The chosen ML techniques that stand out for solving classification tasks are: Logistic regression (LR), linear discriminant Analysis (LDA), decision trees (DT), Random Forests (RF), Extra Trees (ET), k-nearest neighbors (KNN), support vector machines (SVM), and naïve Bayes(NB) (Kotsiantis, Zaharakis & Pintelas, 2006; Osisanwo et al., 2017; Arteaga-Arteaga et al., 2021).

  • LR. Logistic regression allows modeling the probability of a given class or a current event. LR also allows working with several classes or more complex events that involve more than two categories (Connelly, 2020).

  • LDA. The linear discriminant analysis allows finding a linear combination of features that separates two or more classes of events (Nie et al., 2020). The LDA technique is generally used for dimensionality reduction and data classification (Tharwat et al., 2017).

  • DT. This technique classifies by creating a decision tree; this model also allows classification for more than two classes or events (Dumont et al., 2009). DT predicts the value of a dataset by learning a series of decision rules created from the database.
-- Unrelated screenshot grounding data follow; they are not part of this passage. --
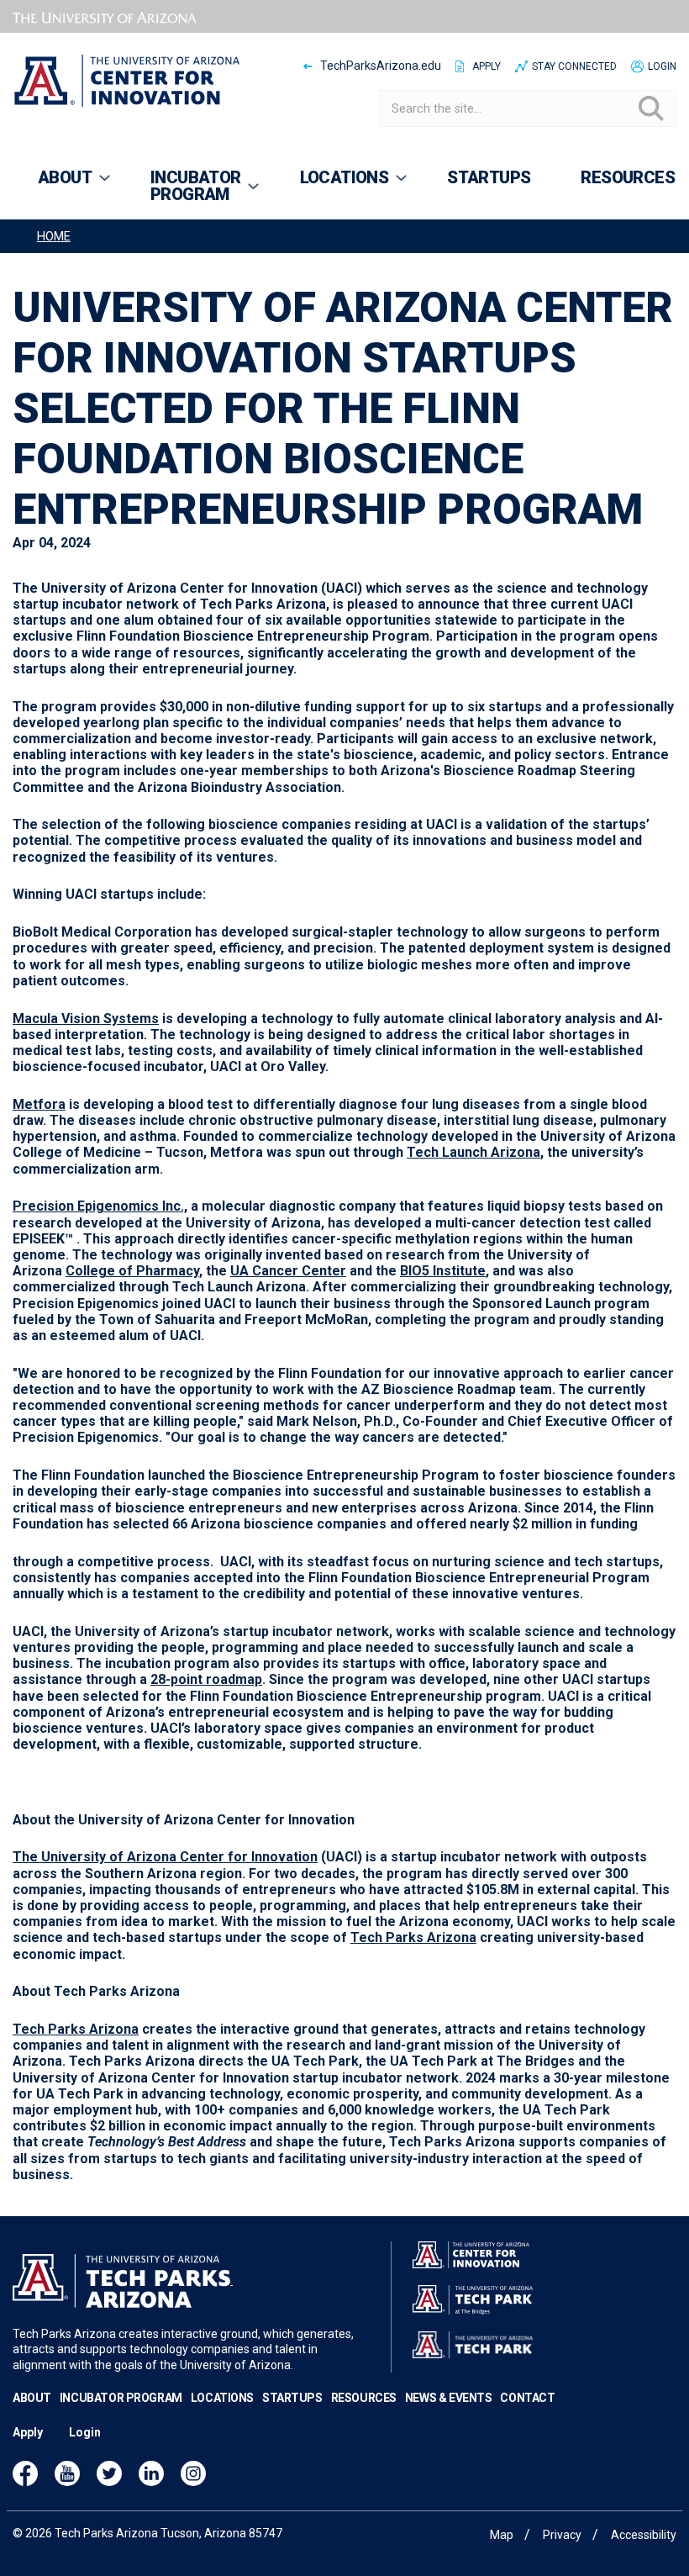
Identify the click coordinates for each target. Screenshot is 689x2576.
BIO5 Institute (443, 1271)
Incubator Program (121, 2397)
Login (662, 66)
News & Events (448, 2397)
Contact (527, 2397)
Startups (292, 2397)
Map (501, 2535)
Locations (222, 2397)
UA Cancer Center (288, 1271)
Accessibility (643, 2535)
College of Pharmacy (132, 1271)
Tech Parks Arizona (413, 1937)
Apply (486, 66)
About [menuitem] (52, 185)
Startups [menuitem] (488, 177)
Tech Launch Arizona (473, 1152)
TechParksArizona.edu (380, 65)
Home (54, 237)
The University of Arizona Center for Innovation (165, 1857)
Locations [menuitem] (332, 185)
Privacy (562, 2535)
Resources (364, 2397)
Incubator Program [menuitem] (183, 193)
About (32, 2397)
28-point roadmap (206, 1679)
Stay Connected (574, 66)
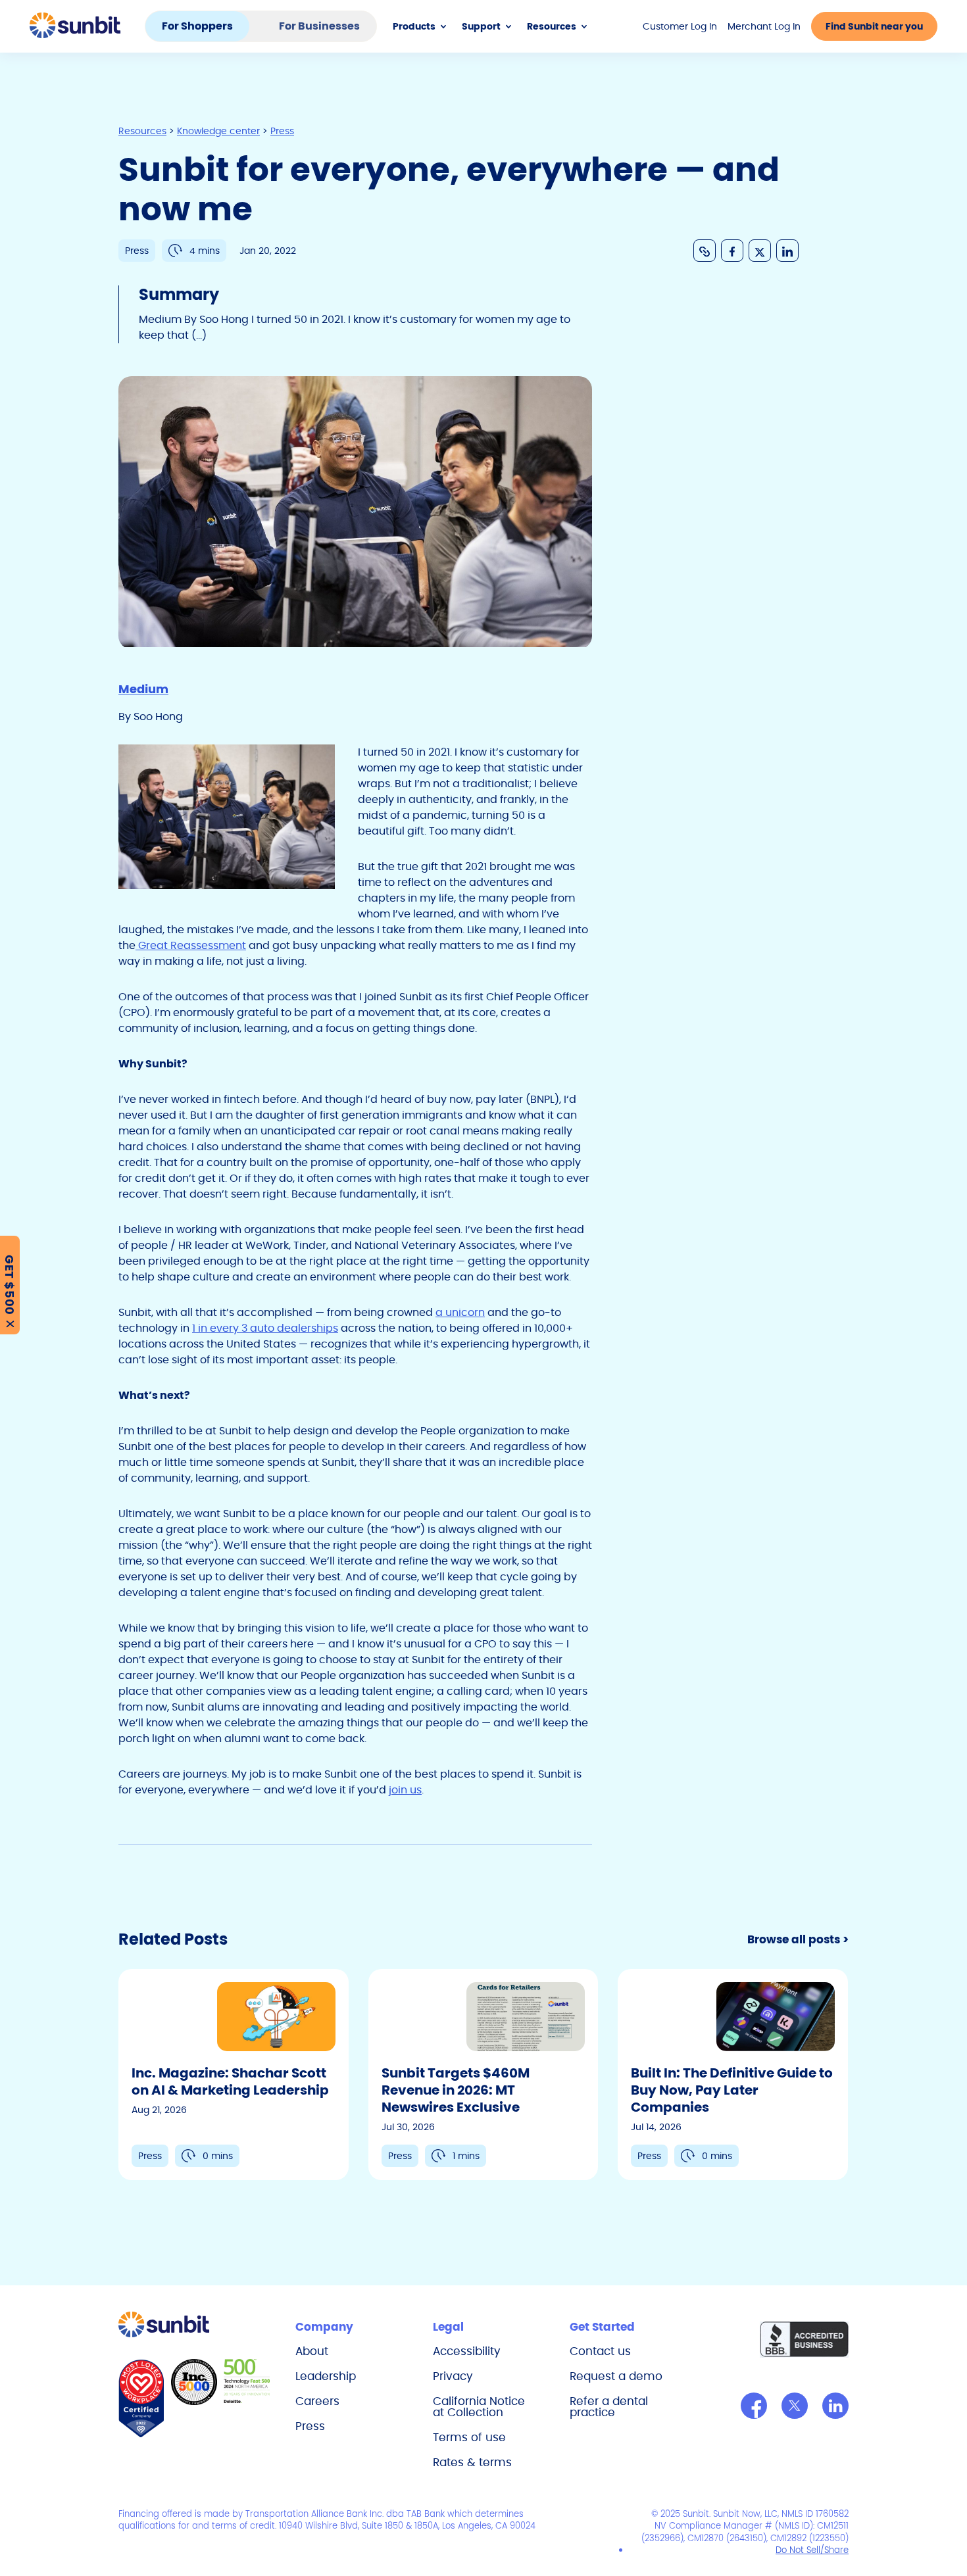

  • RF and ET. Both techniques consist of creating multiple decision trees; they are also classification and regression methods; however, overfitting is very likely to occur with the training data and avoid this problem. RF is in charge of training several decision trees. The output is the class that most of the trees have selected (Géron, 2019; Breiman, 2001). On the other hand, the ET technique provides more randomness to the training set by using different decision thresholds for each input element (Geurts, Ernst & Wehenkel, 2006).

  • KNN. It is a classification technique that is used for classification and regression. KNN is responsible for classifying data by evaluating the distance between neighboring data. When evaluating a sample, KNN assigns weights to all neighboring points and performs classification by looking for the closest points learned in the training stage. Then it chooses the most frequent class (Guo et al., 2003).

  • SVM. This technique is also used for classification and regression. SVM provides better results when working with small and medium data sets. The primary function of the technique is to separate classes or events as far as possible from the decision boundary of the closest training samples (Géron, 2019; Gholami & Fakhari, 2017). SVM has been recognized as one of the most effective TC methods (Haryanto, Mawardi & Muljono, 2018; Wang, Sun & Zhang, 2006; Vijayan, Bindu & Parameswaran, 2017).

  • NB. This classifier uses Bayes’ theorem (Perez, Larranaga & Inza, 2006). In addition, NB assumes that a specific characteristic’s effect on a category is independent of other classes. In other words, each data can have a probability of belonging to a specific data set without other samples.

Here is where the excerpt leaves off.